**Work required**
Transcribe the entries below exactly.

**Data entries**
Segment Open

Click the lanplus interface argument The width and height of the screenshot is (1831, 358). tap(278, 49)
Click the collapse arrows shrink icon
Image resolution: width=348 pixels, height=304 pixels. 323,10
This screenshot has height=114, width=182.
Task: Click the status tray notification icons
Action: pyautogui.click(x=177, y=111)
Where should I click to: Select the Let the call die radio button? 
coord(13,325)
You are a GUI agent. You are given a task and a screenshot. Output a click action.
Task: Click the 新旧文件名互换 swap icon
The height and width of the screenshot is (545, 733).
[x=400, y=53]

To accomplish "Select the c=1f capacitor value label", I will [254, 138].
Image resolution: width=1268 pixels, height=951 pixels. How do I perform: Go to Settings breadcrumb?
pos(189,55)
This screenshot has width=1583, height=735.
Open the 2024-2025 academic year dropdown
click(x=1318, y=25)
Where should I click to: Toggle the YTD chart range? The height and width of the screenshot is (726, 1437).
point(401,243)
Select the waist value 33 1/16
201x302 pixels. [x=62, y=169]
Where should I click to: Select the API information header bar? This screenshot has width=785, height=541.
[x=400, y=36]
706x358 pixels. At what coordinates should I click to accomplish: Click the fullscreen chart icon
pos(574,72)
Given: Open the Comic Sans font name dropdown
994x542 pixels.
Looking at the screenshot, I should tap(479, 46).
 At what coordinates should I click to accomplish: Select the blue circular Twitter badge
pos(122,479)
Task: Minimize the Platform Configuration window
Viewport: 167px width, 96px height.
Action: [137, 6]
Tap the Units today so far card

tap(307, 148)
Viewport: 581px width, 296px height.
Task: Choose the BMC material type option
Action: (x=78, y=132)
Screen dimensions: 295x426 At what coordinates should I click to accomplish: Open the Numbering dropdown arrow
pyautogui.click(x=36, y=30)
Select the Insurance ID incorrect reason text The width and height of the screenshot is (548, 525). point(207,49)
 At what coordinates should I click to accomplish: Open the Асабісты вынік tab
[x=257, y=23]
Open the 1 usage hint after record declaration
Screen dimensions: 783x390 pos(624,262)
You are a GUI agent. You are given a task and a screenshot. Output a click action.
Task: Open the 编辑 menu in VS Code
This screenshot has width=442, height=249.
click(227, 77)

Segment Closed

**Your solution**
Click the lanplus interface argument The width and height of the screenshot is (1831, 358). tap(278, 49)
Click the collapse arrows shrink icon
Image resolution: width=348 pixels, height=304 pixels. 323,10
This screenshot has height=114, width=182.
Task: Click the status tray notification icons
Action: pyautogui.click(x=177, y=111)
Where should I click to: Select the Let the call die radio button? 
coord(13,325)
You are a GUI agent. You are given a task and a screenshot. Output a click action.
Task: Click the 新旧文件名互换 swap icon
The height and width of the screenshot is (545, 733).
[x=400, y=53]

To accomplish "Select the c=1f capacitor value label", I will [254, 138].
Image resolution: width=1268 pixels, height=951 pixels. How do I perform: Go to Settings breadcrumb?
pos(189,55)
This screenshot has width=1583, height=735.
Open the 2024-2025 academic year dropdown
click(x=1318, y=25)
Where should I click to: Toggle the YTD chart range? The height and width of the screenshot is (726, 1437).
point(401,243)
Select the waist value 33 1/16
201x302 pixels. [x=62, y=169]
Where should I click to: Select the API information header bar? This screenshot has width=785, height=541.
[x=400, y=36]
706x358 pixels. At what coordinates should I click to accomplish: Click the fullscreen chart icon
pos(574,72)
Given: Open the Comic Sans font name dropdown
994x542 pixels.
Looking at the screenshot, I should tap(479, 46).
 At what coordinates should I click to accomplish: Select the blue circular Twitter badge
pos(122,479)
Task: Minimize the Platform Configuration window
Viewport: 167px width, 96px height.
Action: [137, 6]
Tap the Units today so far card

tap(307, 148)
Viewport: 581px width, 296px height.
Task: Choose the BMC material type option
Action: (x=78, y=132)
Screen dimensions: 295x426 At what coordinates should I click to accomplish: Open the Numbering dropdown arrow
pyautogui.click(x=36, y=30)
Select the Insurance ID incorrect reason text The width and height of the screenshot is (548, 525). point(207,49)
 At what coordinates should I click to accomplish: Open the Асабісты вынік tab
[x=257, y=23]
Open the 1 usage hint after record declaration
Screen dimensions: 783x390 pos(624,262)
You are a GUI agent. You are given a task and a screenshot. Output a click action.
Task: Open the 编辑 menu in VS Code
This screenshot has width=442, height=249.
click(227, 77)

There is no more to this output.